** Task instructions **
Rewrite the entries below as a numbered list, one line per item, leaving out any blank lines.

■ ■ ■

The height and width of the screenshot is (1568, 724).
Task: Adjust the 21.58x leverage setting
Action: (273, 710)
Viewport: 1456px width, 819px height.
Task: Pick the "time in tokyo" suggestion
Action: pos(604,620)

■ ■ ■

** Reply **
1. The height and width of the screenshot is (1568, 724).
2. Task: Adjust the 21.58x leverage setting
3. Action: (273, 710)
4. Viewport: 1456px width, 819px height.
5. Task: Pick the "time in tokyo" suggestion
6. Action: pos(604,620)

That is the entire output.